Health Consortium getting new name, new building

Primary Health Solutions to open facility in Hamilton on Monday.

HAMILTON — Starting Monday, April 4, the Butler County Community Health Consortium will have a new name and a new building.

When the consortium opens the doors to its 5,300-square-foot health center on NW Washington Boulevard in Hamilton, the nonprofit health care provider will also begin operating under its new name, Primary Health Solutions.

“The emphasis for the name change was to better reflect the services that we provide to the community,” said Mark Bellisario, CEO of Primary Health Solutions. “Under our old name (BCCHC), people really had no concept of what we did. There really wasn’t a good idea of who we are.”

Primary Health Solutions serves thousands of uninsured or underinsured Butler County residents each year who would otherwise go without medical or dental treatment, Bellisario said. Last year, the nonprofit registered 10,900 patients at its two centers in Middletown and Hamilton, according to the agency.
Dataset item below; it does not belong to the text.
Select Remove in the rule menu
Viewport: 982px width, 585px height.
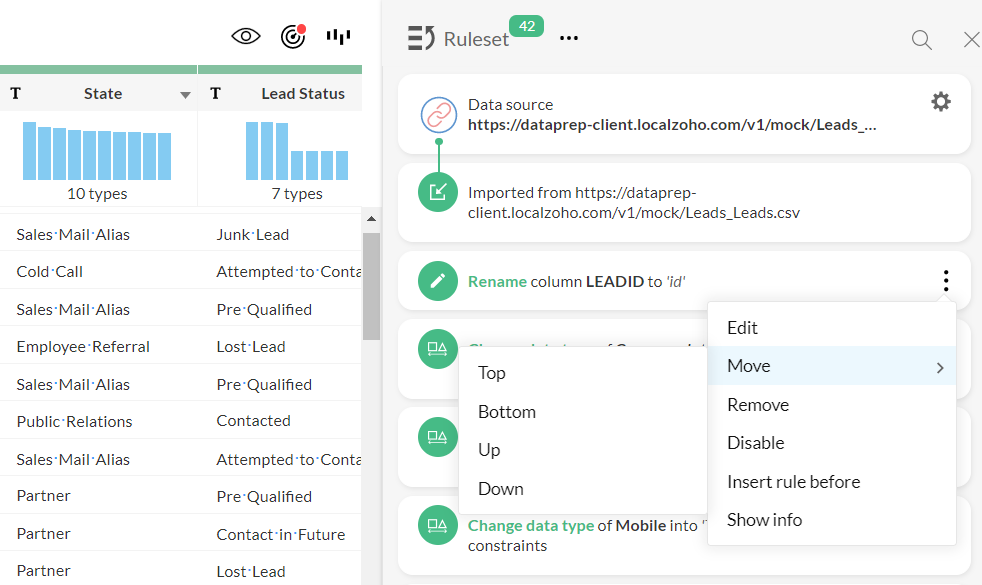(758, 405)
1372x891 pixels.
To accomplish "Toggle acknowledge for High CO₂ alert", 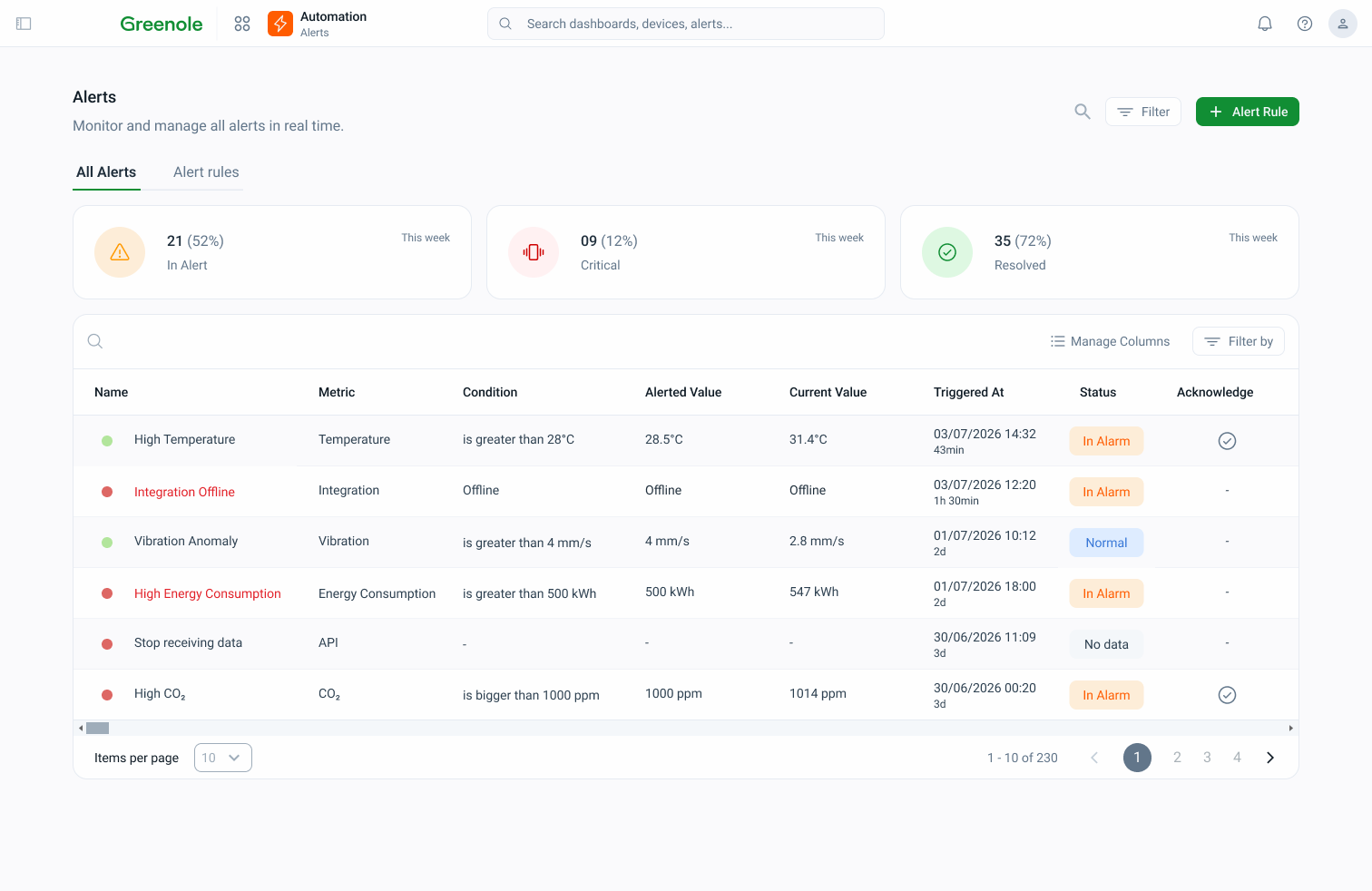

A growing demand for pediatric care providers that accept Medicaid for children is what drove Primary Health Solutions to open a second health center in Hamilton. The new Hamilton West center at 903 NW Washington Blvd. will attempt to fill a void created when local pediatricians Drs. Mark and Scott Blankenburg closed their practices after being sentenced to prison.

“They (the Blankenburgs) had a high percentage of Medicaid patients,” Bellisario said. “So what we found was people looking for access to care for pediatricians who would accept Medicaid, and we wanted to meet that need.”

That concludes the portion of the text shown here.